# Görev
Aşağıdaki hedge fon yazısında "Hedge fon bir tür özel yatırım fonudur" sözleriyle başlayan paragrafı, ana bilgilerini koruyarak madde madde yeniden yaz.

# Metin Bölümü
• • • •

Vedat Özdan

02 Mart 2012

Hedge fonlar ne işe yarar?

Bu yazı; hedge fonlar ne yapar, nasıl kurulur, kim bunlara yatırım yapar, parayı nasıl kazanırlar, neden krizleri hep bunların çıkardığı söylenir...

 

T24 okurunun ekonomiye de meraklı, ama daha çok ülkedeki siyasi olaylara odaklı bir profile sahip olduğu kanaatindeyim.  Bu yazı; hedge fonlar ne yapar, nasıl kurulur, kim bunlara yatırım yapar, parayı nasıl kazanırlar, neden krizleri hep bunların çıkardığı söylenir, türü sorulara cevap arayan T24 okuruna “hap” bilgiler vermeye yönelik bir derlemedir.

Hedge fonların çıkış ülkesi ABD’dir. Avrupa’nın hedge fon merkezi İngiltere’dir.

Hedge fon bir tür özel yatırım fonudur. ABD sermaye piyasası mevzuatında hedge fonun yasal ve açık bir tanımı yapılmamıştır. Onu özel yapan diğer yatırım fonlarının tabi oldukları bazı kısıtlamalara tabi olmamasıdır. 

 

Yatırım fonu nedir?

• • • •

# Verilen Bilgiler

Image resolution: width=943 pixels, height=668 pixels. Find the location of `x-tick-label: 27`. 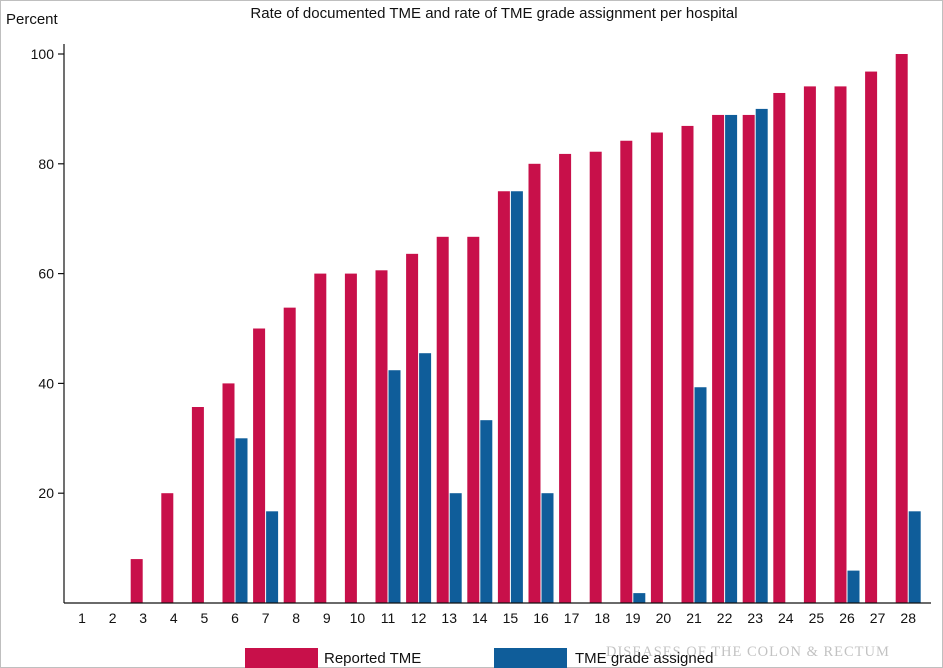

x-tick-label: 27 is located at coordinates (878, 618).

• • • •

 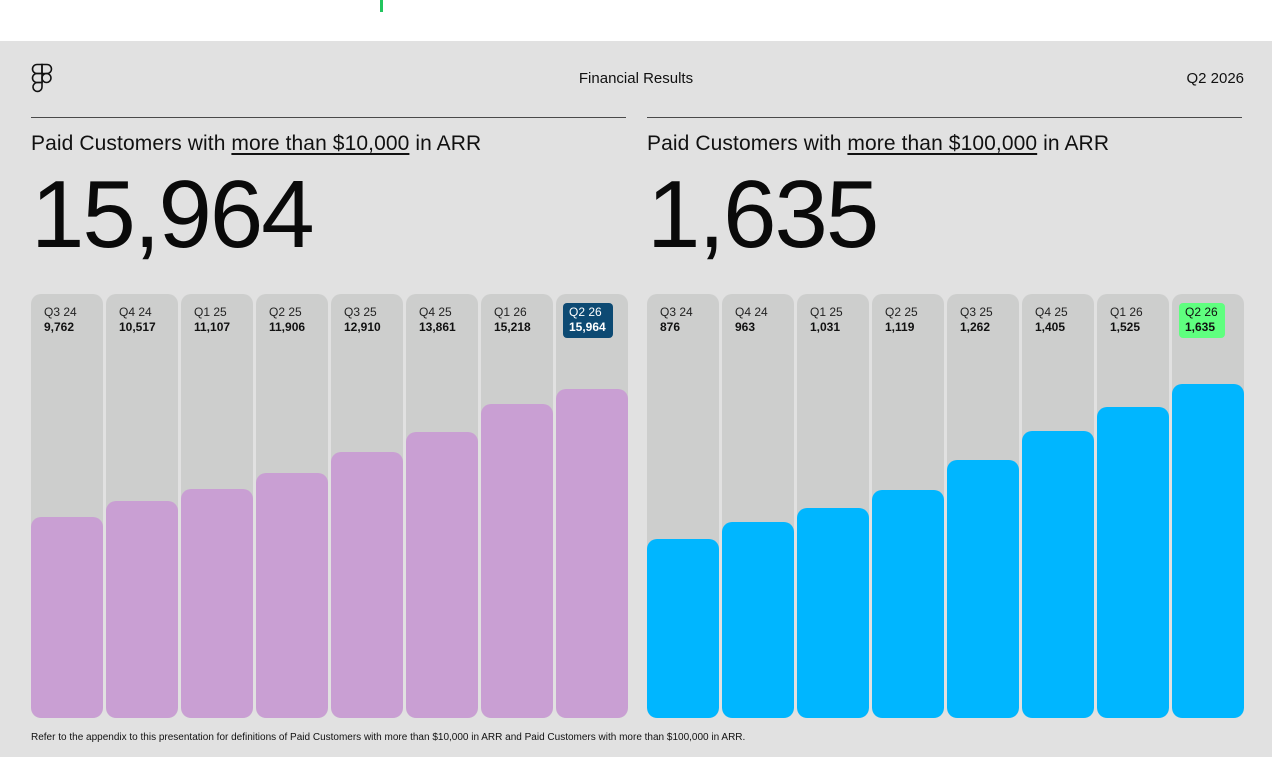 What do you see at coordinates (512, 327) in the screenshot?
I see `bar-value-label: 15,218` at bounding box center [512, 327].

• • • •

# Alıştırma Cevabı
- Hedge fon, bir tür özel yatırım fonudur.
- ABD sermaye piyasası mevzuatında hedge fonun yasal ve açık bir tanımı yapılmamıştır.
- Hedge fonu özel kılan, diğer yatırım fonlarının tabi olduğu bazı kısıtlamalara tabi olmamasıdır.